Escala and Rickwood, in a 1989 examination of 100 cases of balanitis in childhood, concluded: "[T]he risk in any individual, uncircumcised boy appears to be no greater than 4%." [2]. Øster reported no balanitis in 9545 observations of uncircumcised Danish boys.[3] Balanitis in boys still in nappies must be distinguished from the normal redness seen in boys caused by ammoniacal dermatitis.[4]
Some studies indicate balanitis to be more common in uncircumcised boys,[5] [6] [7] [8], but others believe that circumcised boys who lack a foreskin have more balanitis.[9]
Lack of aeration and irritation because of smegma and discharge surrounding the glans penis causes inflammation and edema. Adherence of the foreskin to the inflamed and edematous glans penis causes phimosis.[10] [11] [12]
Balanitis may cause oedema,[13] resulting in phimosis, or inability to retract the foreskin from the glans penis.
The most common complication of balanitis is phimosis, or inability to retract the foreskin from the glans penis.[14]

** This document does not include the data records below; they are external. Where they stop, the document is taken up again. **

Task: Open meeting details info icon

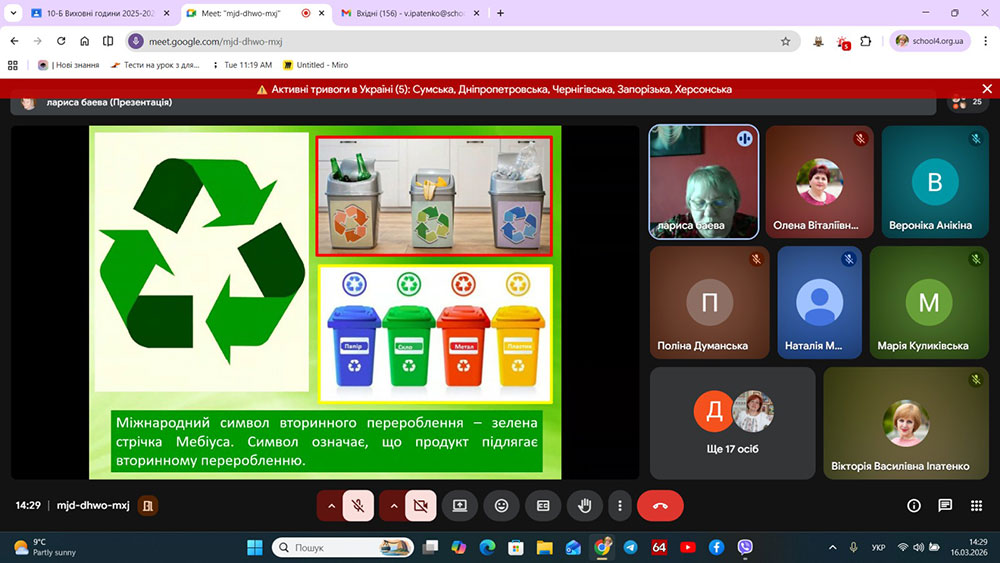Action: point(913,506)
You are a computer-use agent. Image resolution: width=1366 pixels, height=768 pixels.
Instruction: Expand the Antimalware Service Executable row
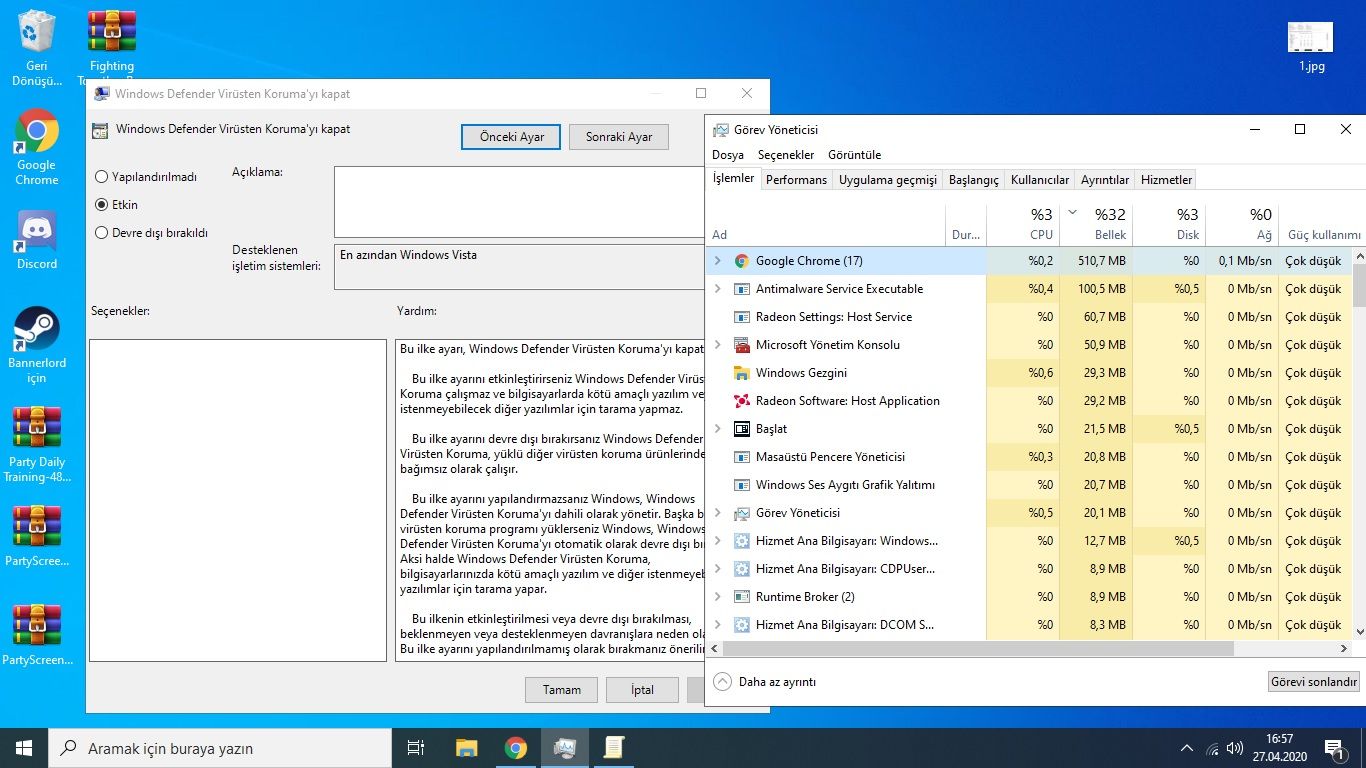coord(717,289)
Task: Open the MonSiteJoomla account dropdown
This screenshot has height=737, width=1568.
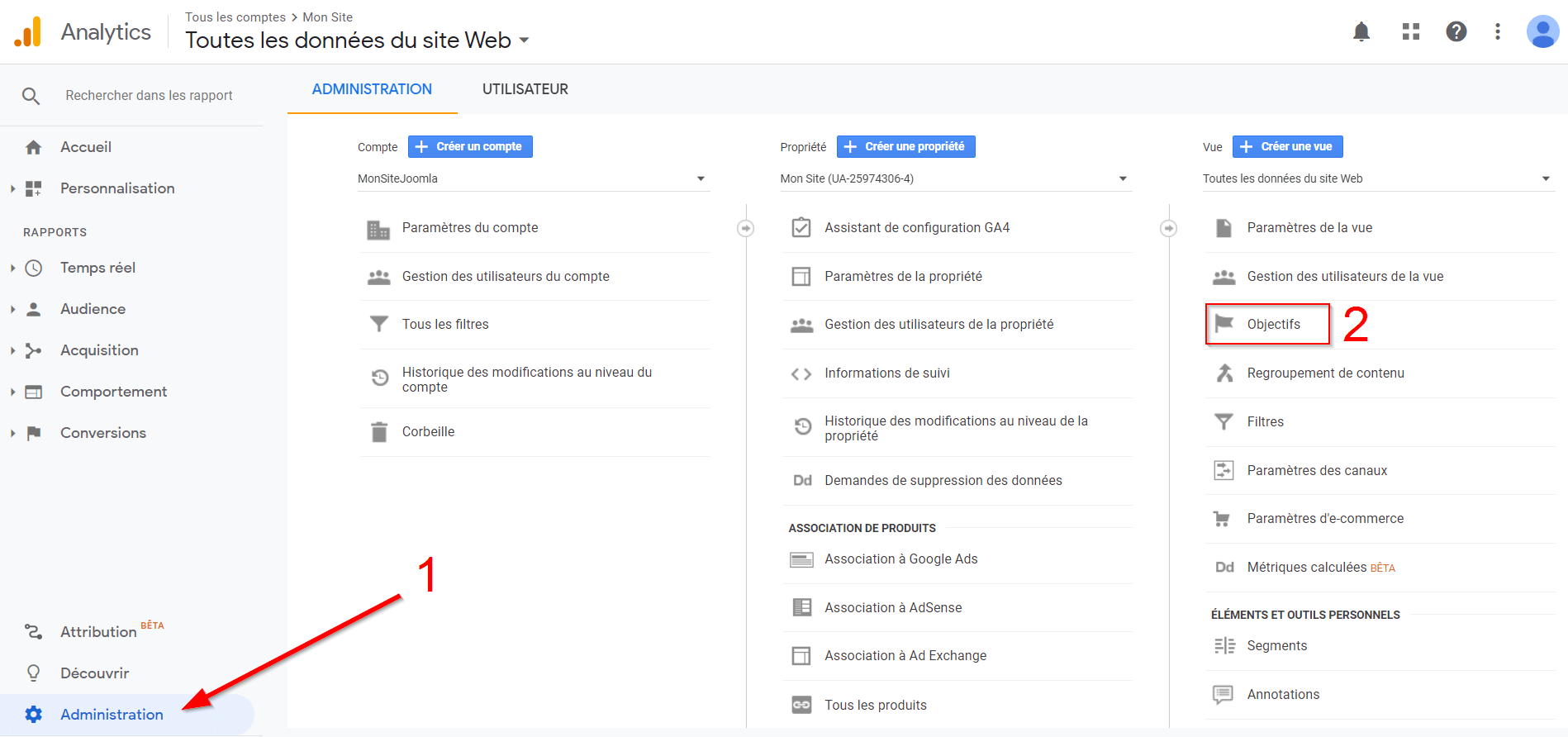Action: point(533,178)
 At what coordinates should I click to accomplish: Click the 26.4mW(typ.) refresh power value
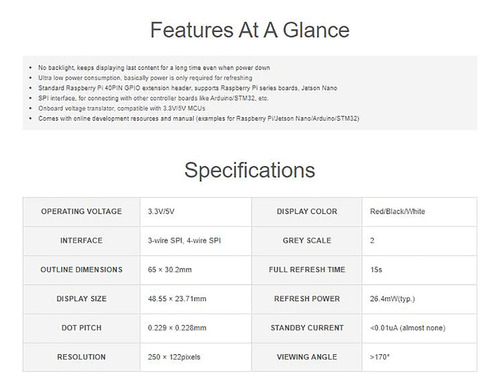coord(392,299)
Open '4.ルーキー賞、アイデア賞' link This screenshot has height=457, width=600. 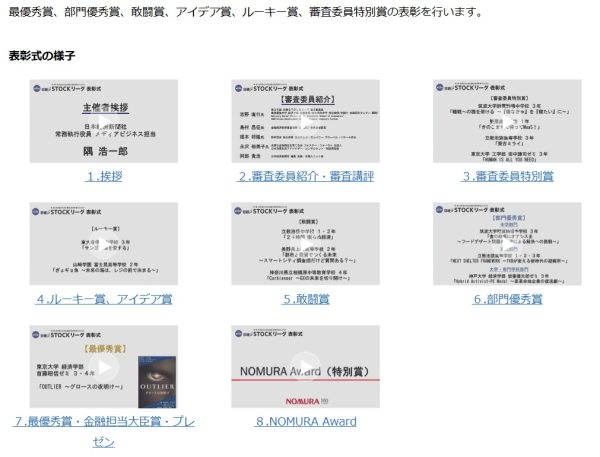(x=104, y=299)
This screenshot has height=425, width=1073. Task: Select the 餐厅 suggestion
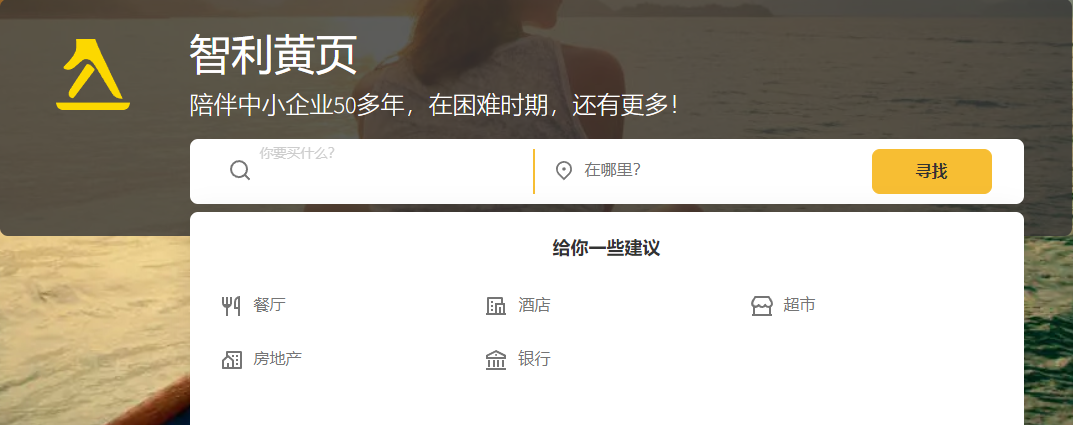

Many studies of balanitis do not examine the subjects' genital washing habits; a 1993 study by Birley et al. did so and found that excessive genital washing with soap may be a strong contributing factor to balanitis.[15]
Zoon's Balanitis
Zoon's Balanitis also know as Balanitis Circumscripta Plasmacellularis or plasma cell balanitis (PCB) is an idiopathic, rare, benign penile dermatosis [16] for which circumcision is often the preferred treatment. [17] [18] [19]
Zoon's Balanitis has been successfully treated with the carbon dioxide laser[20] and more recently Albertini and colleagues report the avoidance of circumcision and successful treatment of Zoon's Balanitis with an Er:YAG laser.[21] Another study, by Retamar and colleagues, found that 40 percent of those treated with CO2 laser relapsed.[22]